In operatie Ocean Shield is van februari tot april een onderzeeboot ingezet. Daarnaast zijn in de periode van juni tot december Hr.Ms. Evertsen en Hr.Ms. Rotterdam ingezet voor deze NAVO-operatie. Tijdens deze inzet heeft Nederland tevens het bevel gevoerd over Ocean Shield. Ook is een onderzeeboot ingezet.
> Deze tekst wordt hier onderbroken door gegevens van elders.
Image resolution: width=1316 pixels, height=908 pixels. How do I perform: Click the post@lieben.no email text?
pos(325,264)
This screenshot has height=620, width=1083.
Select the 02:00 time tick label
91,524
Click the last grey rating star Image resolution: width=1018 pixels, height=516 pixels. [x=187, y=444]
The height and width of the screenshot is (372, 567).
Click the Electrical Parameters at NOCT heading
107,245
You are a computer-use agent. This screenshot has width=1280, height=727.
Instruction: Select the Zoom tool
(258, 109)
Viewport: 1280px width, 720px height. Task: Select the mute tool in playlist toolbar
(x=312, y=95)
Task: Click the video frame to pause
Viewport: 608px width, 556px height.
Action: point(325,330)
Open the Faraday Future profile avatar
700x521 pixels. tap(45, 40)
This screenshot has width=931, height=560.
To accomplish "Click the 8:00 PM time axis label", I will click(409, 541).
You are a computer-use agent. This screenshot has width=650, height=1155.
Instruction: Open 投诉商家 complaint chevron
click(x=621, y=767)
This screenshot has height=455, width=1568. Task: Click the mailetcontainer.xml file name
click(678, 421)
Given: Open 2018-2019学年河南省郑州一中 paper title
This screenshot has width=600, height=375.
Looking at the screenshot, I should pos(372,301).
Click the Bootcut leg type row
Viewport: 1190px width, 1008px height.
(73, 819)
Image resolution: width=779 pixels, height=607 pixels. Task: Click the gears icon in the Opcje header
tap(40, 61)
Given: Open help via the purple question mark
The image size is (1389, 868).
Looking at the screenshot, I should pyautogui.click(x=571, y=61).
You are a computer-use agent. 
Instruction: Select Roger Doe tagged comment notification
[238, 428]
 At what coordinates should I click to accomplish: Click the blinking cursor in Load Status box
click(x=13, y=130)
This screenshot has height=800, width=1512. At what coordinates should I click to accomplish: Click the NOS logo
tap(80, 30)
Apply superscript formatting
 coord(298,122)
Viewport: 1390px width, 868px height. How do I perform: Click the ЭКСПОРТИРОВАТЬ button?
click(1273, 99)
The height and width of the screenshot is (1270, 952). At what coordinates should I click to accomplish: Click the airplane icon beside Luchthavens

De internationale beveiliging van de vaarroute door de Golf van Aden is effectief. Er is sprake van een forse daling van het aantal kapingen. In 2012 zijn in de wateren voor de Somalische kust acht schepen gekaapt, waarvan de laatste in mei. In 2011 waren dat er nog 23 en in 2010, 2009 en 2008 ieder jaar meer dan veertig. De daling is het gevolg van de meer proactieve militaire operaties. Met gerichte acties worden piraten vroegtijdig afgeschrikt, opgespoord en opgepakt. De Nederlandse inzet is belangrijk geweest voor de uitvoering van operaties vlak voor de kust van Somalië. Daarmee is de bewegingsvrijheid van piraten verder beperkt. Daarnaast heeft de inzet van beveiligingsteams bijgedragen aan de dalende trend van kapingen. In 2012 hebben VPD’s met succes in totaal 32 zeetransporten beschermd die voeren onder koninkrijksvlag. Het aantal kapingen is ten opzichte van eerdere jaren gedaald. Defensie heeft de financiële bijdrage die reders moeten betalen voor de inzet van een VPD in 2012 verlaagd.

Overige missies

Daarnaast zijn Nederlandse militairen in 2012 bij overige missies in de wereld ingezet. Zie voor een nadere toelichting artikel 20 – Inzet.

Beleidsconclusie

Nederland heeft in 2012, ondanks de ingrijpende veranderingen in de organisatie, succesvol bijgedragen aan een scala aan operaties op diverse plekken in de wereld. De inzet in militaire operaties en van beveiligingsteams heeft bijgedragen aan de dalende trend van kapingen.

Nationale inzet

Bij de behandeling van de defensiebegroting over 2013 is toegezegd dat in het jaarverslag en bij de begroting verslag zal worden gedaan van de nationale inzet van de krijgsmacht. In 2012 is de krijgsmacht ruim 1900 keer nationaal ingezet. Zie voor het overzicht daarvan artikel 20 – Inzet. Behalve incidentele bijstand op verzoek van de civiele autoriteiten voert de krijgsmacht een groot aantal reguliere taken uit, zowel nationaal als in het Koninkrijk der Nederlanden. Daarbij is het van belang dat civiele en militaire autoriteiten elkaar bij crises blindelings kunnen vinden.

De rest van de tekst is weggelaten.